As lower interest rates are needed to stabilize inflation, Hernández de Cos gives as an example that “with an expected inflation of 1%, to set the real interest rate at, say, −2%, it would be necessary to reduce the rate nominal to −1%, the governor of the Bank of Spain rejects that rates can be lowered even further (they are currently at -0.5%) because “commercial banks would suffer negative returns on a large part of their assets, which would adversely affect its profitability and, ultimately, its financial intermediation capacity, with the consequent negative impact on the supply of credit, economic activity and inflation.

According to the governor of the Bank of Spain “there is a lower bound than nominal interest rates, so that, if the central bank reduces interest rates below that level, the effect on the economy may be contractionary, rather than expansive, due to the negative effects on the financial system as a whole “.

Public aid to companies to avoid the deterioration of banks

The governor of the Bank of Spain also asks the Government for “support to non-financial companies” that would alleviate “over-indebtedness problems” of companies that are considered viable, “which would facilitate their survival and a more expansive behavior of investment and employment in recovery. ”

For Hernández de Cos, one of the most worrying aspects of this crisis is the risk that the companies’ initial liquidity problems “turn into solvency problems”, which would not only cause a destruction of the productive fabric and employment, “but that would also end up affecting the resilience of the banking sector. ”

With public aid to companies, “this support would prevent a potentially significant deterioration in the financial position of the banking sector, which is crucial to prevent this crisis from incorporating an additional financial element that could make it much more persistent, as the previous one demonstrated international financial crisis “.
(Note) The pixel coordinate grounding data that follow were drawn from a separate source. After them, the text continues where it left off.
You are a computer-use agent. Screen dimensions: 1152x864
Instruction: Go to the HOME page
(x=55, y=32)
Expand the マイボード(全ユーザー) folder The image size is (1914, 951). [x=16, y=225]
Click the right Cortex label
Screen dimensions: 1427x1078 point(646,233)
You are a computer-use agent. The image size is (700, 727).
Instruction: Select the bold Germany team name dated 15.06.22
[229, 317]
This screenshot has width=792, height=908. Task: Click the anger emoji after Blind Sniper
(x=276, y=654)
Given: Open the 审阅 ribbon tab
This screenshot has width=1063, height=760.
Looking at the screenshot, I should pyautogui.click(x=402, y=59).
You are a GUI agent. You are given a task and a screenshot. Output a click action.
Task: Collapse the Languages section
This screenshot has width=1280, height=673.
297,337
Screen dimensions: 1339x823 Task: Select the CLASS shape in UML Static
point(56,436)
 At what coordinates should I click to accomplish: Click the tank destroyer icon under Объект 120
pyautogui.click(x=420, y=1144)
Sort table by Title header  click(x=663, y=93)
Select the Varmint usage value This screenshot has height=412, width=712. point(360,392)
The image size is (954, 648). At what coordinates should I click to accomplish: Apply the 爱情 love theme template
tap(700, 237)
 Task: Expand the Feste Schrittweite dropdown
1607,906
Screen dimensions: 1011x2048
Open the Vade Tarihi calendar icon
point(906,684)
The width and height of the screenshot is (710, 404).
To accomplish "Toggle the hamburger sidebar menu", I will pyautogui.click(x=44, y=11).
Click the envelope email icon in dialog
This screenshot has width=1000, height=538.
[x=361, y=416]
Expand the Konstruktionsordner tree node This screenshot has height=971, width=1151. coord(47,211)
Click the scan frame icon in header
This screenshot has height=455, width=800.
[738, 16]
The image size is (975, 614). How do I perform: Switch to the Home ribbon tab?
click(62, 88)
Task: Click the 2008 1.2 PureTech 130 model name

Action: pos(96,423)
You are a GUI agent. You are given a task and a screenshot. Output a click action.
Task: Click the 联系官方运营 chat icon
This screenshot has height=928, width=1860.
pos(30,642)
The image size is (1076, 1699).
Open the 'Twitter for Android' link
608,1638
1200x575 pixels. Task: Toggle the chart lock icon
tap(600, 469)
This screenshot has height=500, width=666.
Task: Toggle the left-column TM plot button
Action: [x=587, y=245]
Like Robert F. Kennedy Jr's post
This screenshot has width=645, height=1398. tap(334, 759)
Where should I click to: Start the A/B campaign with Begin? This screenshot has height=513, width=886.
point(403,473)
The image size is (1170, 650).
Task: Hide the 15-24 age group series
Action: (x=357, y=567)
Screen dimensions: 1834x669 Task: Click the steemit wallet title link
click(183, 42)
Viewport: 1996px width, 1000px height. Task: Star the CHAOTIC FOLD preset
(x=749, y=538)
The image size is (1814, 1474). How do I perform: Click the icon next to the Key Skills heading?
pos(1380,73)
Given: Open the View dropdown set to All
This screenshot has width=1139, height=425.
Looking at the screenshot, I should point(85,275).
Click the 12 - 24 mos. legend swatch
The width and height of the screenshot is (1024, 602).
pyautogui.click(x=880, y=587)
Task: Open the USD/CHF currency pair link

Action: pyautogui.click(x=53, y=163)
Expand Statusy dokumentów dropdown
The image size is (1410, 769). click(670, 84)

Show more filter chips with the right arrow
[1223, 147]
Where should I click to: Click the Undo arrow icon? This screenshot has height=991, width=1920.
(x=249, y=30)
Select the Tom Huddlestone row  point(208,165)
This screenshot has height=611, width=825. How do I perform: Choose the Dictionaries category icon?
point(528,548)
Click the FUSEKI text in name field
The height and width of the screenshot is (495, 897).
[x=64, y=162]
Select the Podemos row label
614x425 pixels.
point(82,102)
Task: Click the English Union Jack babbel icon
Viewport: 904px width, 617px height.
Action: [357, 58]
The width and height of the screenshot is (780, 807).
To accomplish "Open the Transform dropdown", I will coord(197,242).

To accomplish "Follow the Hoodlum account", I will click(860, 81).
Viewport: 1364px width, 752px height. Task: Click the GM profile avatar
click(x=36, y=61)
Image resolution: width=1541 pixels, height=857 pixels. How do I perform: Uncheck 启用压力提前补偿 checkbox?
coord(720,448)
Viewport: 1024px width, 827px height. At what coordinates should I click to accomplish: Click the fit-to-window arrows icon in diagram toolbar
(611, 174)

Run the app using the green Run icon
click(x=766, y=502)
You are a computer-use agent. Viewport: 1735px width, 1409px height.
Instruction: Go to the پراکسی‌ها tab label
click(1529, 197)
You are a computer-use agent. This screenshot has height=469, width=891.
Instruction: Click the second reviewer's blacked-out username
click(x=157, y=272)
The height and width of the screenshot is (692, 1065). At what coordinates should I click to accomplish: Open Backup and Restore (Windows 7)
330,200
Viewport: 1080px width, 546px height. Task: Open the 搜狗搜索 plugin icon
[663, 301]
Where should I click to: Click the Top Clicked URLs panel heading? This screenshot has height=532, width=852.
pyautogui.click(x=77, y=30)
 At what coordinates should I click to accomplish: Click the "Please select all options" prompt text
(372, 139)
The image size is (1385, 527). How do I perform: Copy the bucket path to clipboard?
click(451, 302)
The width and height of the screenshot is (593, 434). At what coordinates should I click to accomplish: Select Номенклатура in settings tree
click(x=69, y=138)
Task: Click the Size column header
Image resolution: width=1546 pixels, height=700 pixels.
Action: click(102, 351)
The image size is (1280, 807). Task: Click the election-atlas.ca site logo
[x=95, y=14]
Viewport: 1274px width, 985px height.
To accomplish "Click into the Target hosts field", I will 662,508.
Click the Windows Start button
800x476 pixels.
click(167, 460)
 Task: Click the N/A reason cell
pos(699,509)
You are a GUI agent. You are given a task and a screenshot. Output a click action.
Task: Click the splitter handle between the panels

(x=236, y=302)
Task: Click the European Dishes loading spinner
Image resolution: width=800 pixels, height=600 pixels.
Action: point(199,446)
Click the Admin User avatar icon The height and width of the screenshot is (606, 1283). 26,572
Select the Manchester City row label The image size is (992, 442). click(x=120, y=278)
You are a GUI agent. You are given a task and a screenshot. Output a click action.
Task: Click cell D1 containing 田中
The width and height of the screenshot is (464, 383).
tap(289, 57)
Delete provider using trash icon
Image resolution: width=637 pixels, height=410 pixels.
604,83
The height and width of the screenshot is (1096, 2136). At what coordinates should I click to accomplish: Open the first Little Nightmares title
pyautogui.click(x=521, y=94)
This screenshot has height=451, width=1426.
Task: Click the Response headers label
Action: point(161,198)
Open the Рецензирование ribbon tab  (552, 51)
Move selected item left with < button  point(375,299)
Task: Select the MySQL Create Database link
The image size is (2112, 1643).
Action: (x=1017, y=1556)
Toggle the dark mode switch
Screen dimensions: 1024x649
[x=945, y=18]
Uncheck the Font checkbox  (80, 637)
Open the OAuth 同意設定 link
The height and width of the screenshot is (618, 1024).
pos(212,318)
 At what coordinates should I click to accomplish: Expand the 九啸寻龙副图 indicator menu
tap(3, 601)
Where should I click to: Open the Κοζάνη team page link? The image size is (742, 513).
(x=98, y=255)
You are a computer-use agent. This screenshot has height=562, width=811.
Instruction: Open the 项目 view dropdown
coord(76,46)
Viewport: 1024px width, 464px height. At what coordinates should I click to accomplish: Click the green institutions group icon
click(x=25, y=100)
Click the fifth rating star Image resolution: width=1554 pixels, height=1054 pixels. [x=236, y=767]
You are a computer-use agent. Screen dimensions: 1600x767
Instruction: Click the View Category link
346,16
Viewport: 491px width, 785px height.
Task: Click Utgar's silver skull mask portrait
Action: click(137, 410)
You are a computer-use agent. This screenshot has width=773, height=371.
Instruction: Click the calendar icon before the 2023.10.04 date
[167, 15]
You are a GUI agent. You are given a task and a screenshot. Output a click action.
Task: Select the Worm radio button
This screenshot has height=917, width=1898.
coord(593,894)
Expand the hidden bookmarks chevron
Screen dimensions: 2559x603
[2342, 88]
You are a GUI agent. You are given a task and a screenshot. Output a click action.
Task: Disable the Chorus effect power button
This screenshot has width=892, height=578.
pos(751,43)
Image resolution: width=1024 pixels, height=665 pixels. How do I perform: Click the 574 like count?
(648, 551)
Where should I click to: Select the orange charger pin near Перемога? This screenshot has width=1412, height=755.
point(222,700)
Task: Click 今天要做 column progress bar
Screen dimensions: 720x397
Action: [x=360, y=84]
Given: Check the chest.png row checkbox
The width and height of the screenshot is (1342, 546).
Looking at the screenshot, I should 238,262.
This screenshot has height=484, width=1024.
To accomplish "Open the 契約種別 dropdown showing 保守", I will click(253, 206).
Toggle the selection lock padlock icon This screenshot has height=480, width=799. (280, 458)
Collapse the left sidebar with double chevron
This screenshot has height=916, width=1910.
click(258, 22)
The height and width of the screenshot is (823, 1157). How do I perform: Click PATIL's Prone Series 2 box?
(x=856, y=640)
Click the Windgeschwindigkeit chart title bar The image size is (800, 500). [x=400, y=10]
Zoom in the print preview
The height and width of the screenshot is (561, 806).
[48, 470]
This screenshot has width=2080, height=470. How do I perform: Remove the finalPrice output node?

Hernández de Cos does not specify whether this aid should be direct or with other formulas, but he does emphasize that “the banking sector could, through the granting of credit to families and companies, contribute to the reactivation of the economy once the pandemic, which, surely, will require the proper functioning of the credit channel, so relevant in European economies. ”

In this sense, the governor of the Bank of Spain is aligned with the Vice President of Economic Affairs, Nadia Calviño, who understands that the financial sector is key to saving “over-indebted” companies when it announced a new direct aid framework for all of 2021.